Important
NeMo 2.0 is an experimental feature and currently released in the dev container only: nvcr.io/nvidia/nemo:dev. Please refer to the Migration Guide for information on getting started.
Entity Linking
Entity linking is the process of matching concepts mentioned in natural language to their unique IDs and canonical forms stored
in a knowledge base. For example, an entity linking model might match the phrase blood thinners
mentioned in conversation
to the knowledge base concept UID45623 anticoagulant. Entity linking applications range from helping automate ingestion of
large amounts of data to assisting in real time concept normalization.

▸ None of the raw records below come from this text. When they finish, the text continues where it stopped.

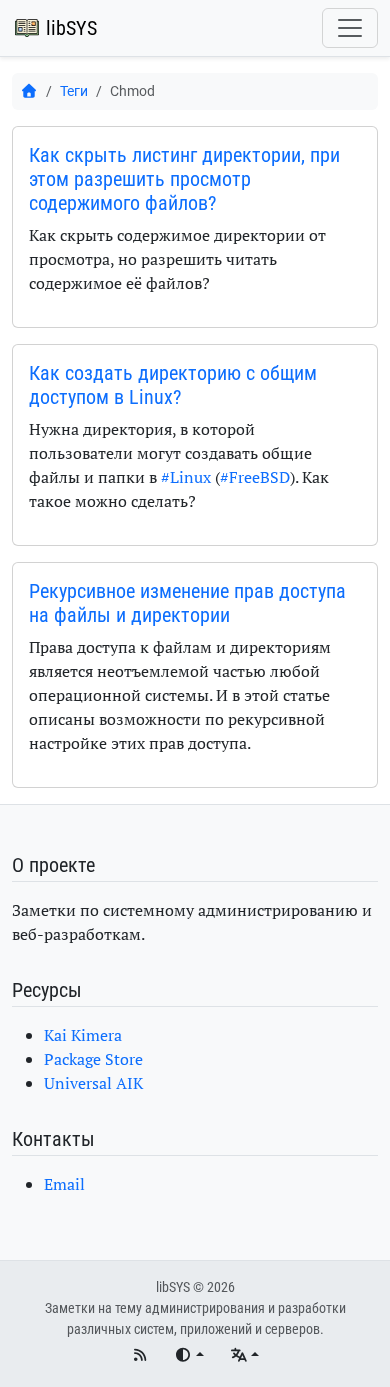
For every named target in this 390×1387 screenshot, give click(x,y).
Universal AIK (93, 1083)
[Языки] (244, 1355)
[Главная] (29, 91)
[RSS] (140, 1355)
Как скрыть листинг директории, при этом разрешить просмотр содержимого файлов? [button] (184, 179)
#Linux (186, 477)
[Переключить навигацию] (350, 28)
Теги (74, 91)
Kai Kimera (83, 1035)
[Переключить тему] (189, 1355)
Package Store (93, 1059)
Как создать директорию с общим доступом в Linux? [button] (173, 385)
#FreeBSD (255, 477)
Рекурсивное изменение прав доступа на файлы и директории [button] (187, 603)
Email (64, 1184)
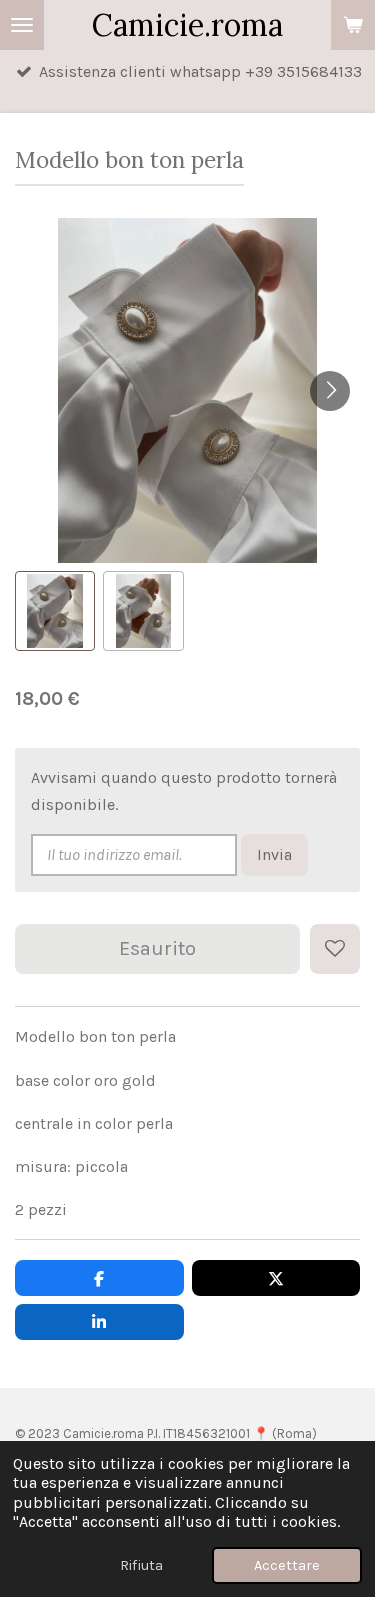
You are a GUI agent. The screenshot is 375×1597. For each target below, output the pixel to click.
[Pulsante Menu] (22, 25)
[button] (55, 611)
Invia (274, 854)
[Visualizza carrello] (353, 25)
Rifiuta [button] (141, 1565)
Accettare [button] (287, 1565)
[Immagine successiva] (330, 391)
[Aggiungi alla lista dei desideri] (335, 949)
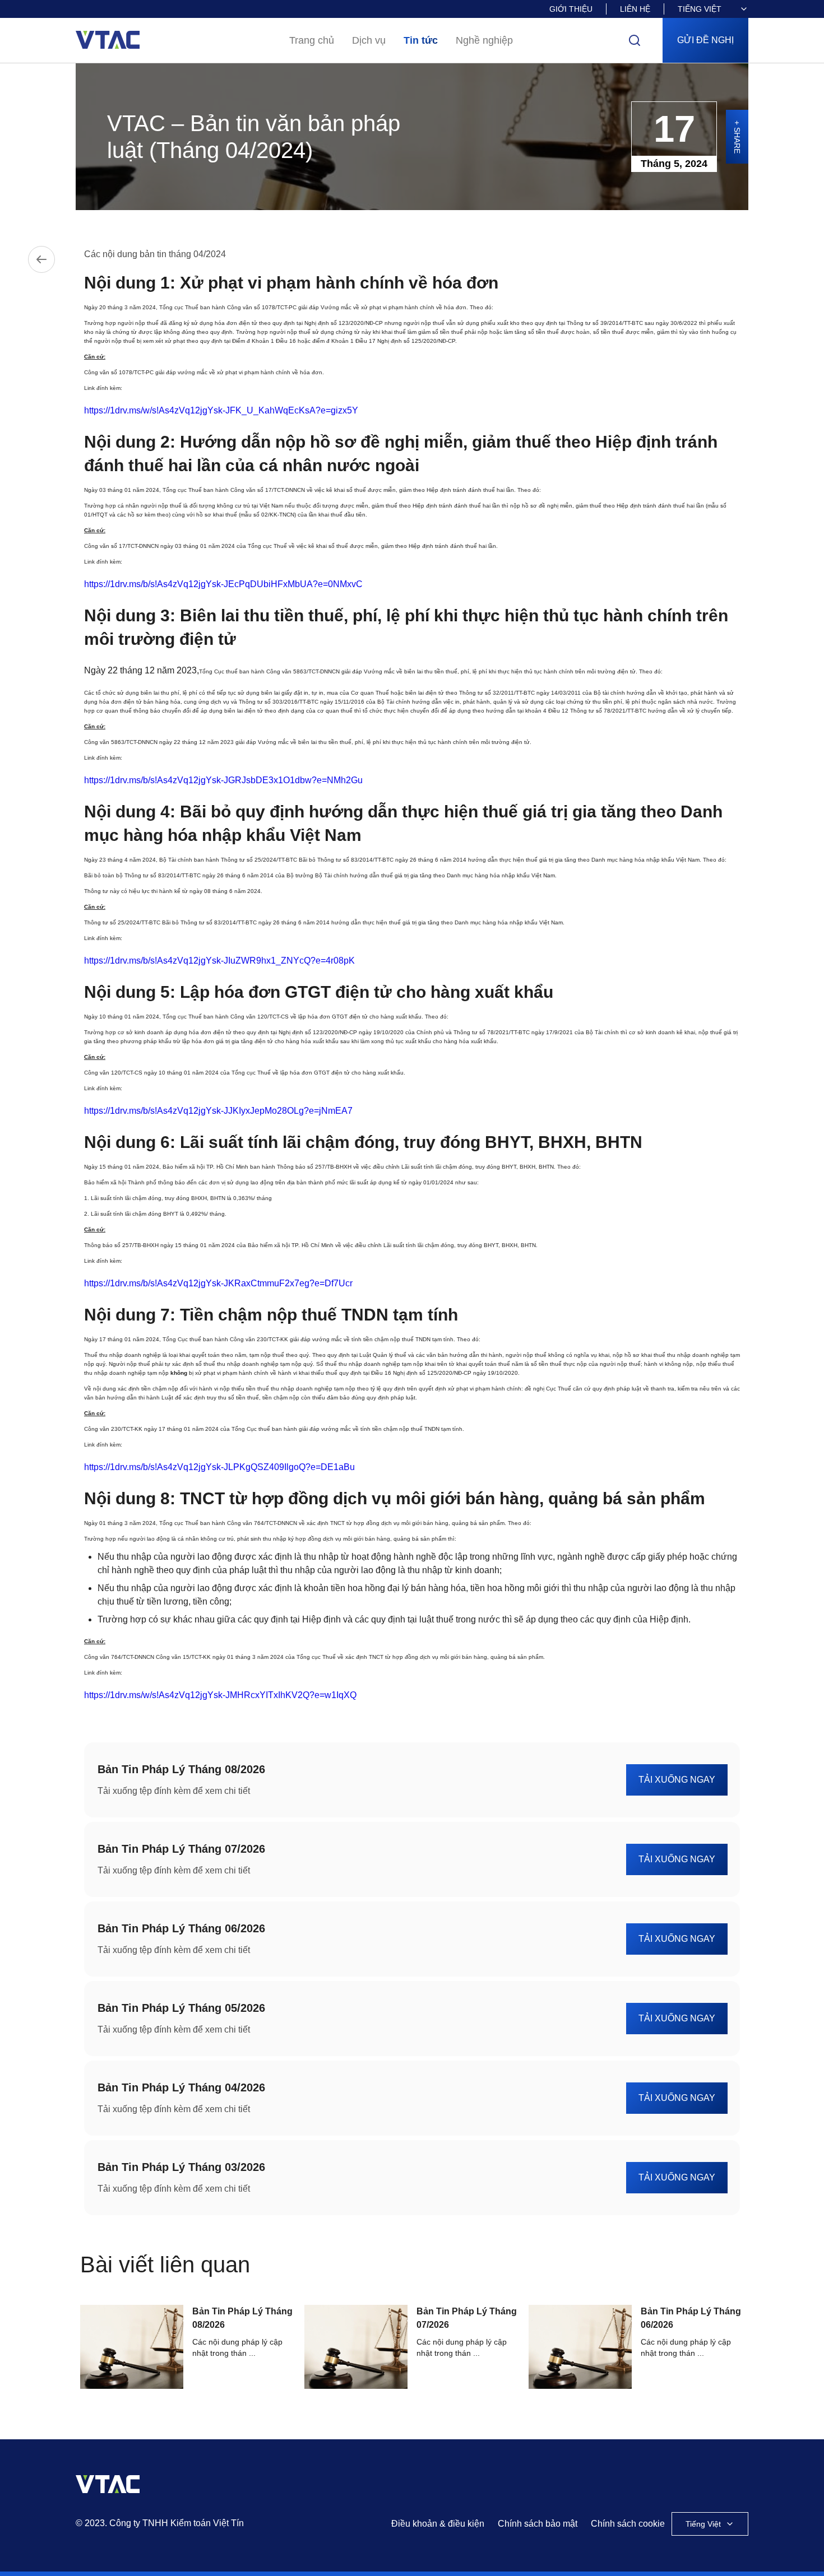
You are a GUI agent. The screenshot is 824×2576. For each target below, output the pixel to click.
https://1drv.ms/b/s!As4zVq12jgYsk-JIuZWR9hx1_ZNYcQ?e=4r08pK (219, 960)
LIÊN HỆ (635, 8)
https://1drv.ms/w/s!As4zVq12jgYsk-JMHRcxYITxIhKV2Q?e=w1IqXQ (220, 1695)
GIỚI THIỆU (570, 8)
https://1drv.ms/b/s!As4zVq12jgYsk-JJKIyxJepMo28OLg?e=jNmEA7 (218, 1110)
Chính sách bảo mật (537, 2523)
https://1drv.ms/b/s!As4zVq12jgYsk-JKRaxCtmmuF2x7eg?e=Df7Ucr (218, 1283)
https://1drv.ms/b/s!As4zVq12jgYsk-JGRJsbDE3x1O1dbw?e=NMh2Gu (223, 780)
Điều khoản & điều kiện (437, 2523)
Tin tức (421, 40)
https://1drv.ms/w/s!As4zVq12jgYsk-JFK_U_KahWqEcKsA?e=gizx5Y (221, 410)
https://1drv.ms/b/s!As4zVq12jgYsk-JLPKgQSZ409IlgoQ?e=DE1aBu (219, 1467)
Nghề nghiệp (484, 40)
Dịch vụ (369, 40)
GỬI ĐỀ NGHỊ (705, 40)
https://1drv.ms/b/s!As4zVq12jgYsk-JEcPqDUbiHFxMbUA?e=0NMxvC (223, 584)
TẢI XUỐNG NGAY (676, 1779)
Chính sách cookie (628, 2523)
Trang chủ (311, 40)
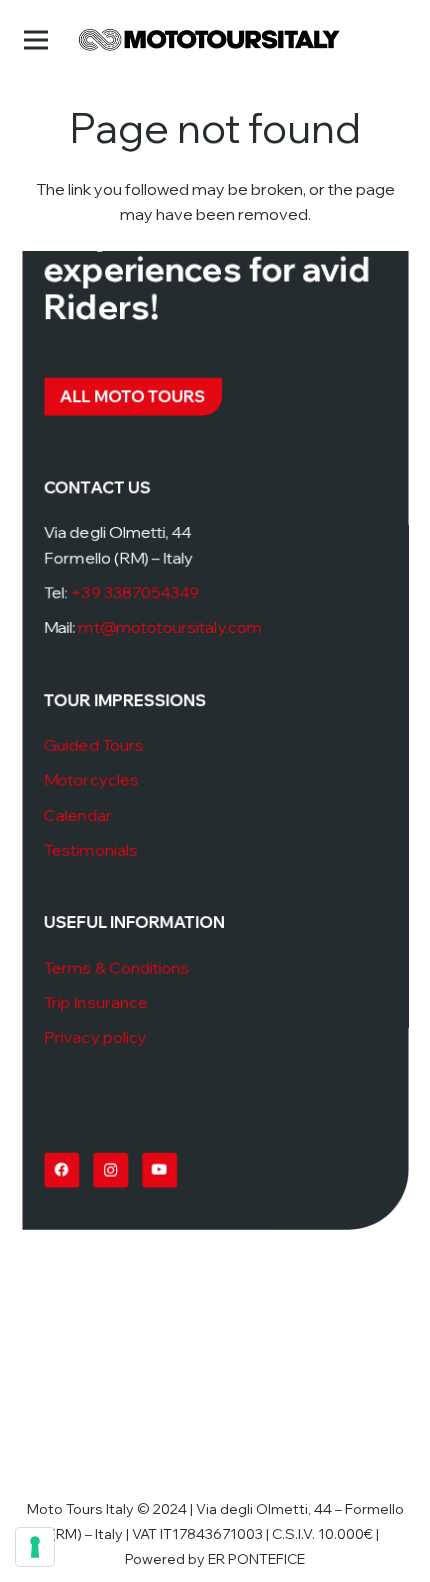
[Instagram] (109, 1170)
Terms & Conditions (116, 968)
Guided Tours (93, 745)
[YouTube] (158, 1170)
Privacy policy (94, 1038)
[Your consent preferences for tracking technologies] (35, 1547)
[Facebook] (60, 1170)
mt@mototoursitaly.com (169, 628)
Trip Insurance (95, 1003)
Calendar (77, 815)
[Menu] (36, 40)
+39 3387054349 (134, 593)
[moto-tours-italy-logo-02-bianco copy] (209, 40)
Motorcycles (90, 780)
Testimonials (90, 850)
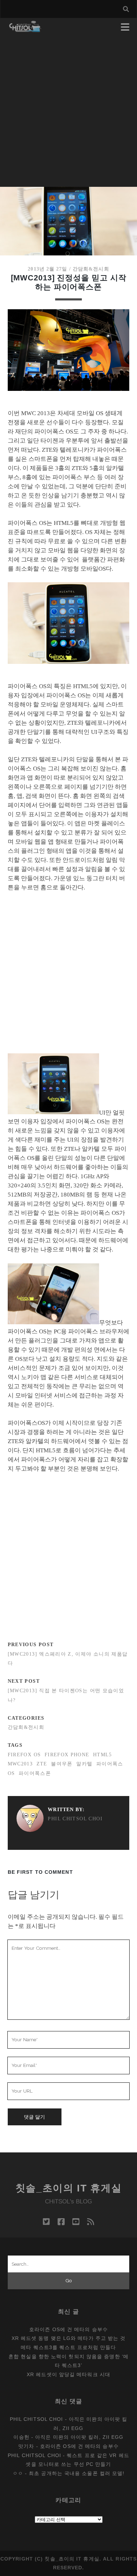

Within NeMo we use the entity linking approach described in Liu et. al’s NAACL 2021 “Self-alignment Pre-training for Biomedical Entity Representations” [nlp-entity_linking1]. The main idea behind this approach is to reshape an initial concept embedding space such that synonyms of the same concept are pulled closer together and unrelated concepts are pushed further apart. The concept embeddings from this reshaped space can then be used to build a knowledge base embedding index.
Our BERT-base + Self Alignment Pretraining implementation allows you to train an entity linking encoder. We also provide example code on building an index with Medical UMLS concepts NeMo/examples/nlp/entity_linking/build_index.py.
Please try the example Entity Linking model in a Jupyter notebook (can run on Google’s Colab).
Connect to an instance with a GPU (Runtime -> Change runtime type -> select GPU for the hardware accelerator).
An example script on how to train the model can be found here: NeMo/examples/nlp/entity_linking.
References
- nlp-entity_linking1
Fangyu Liu, Ehsan Shareghi, Zaiqiao Meng, Marco Basaldella, and Nigel Collier. Self-alignment pretraining for biomedical entity representations. 2021. arXiv:2010.11784.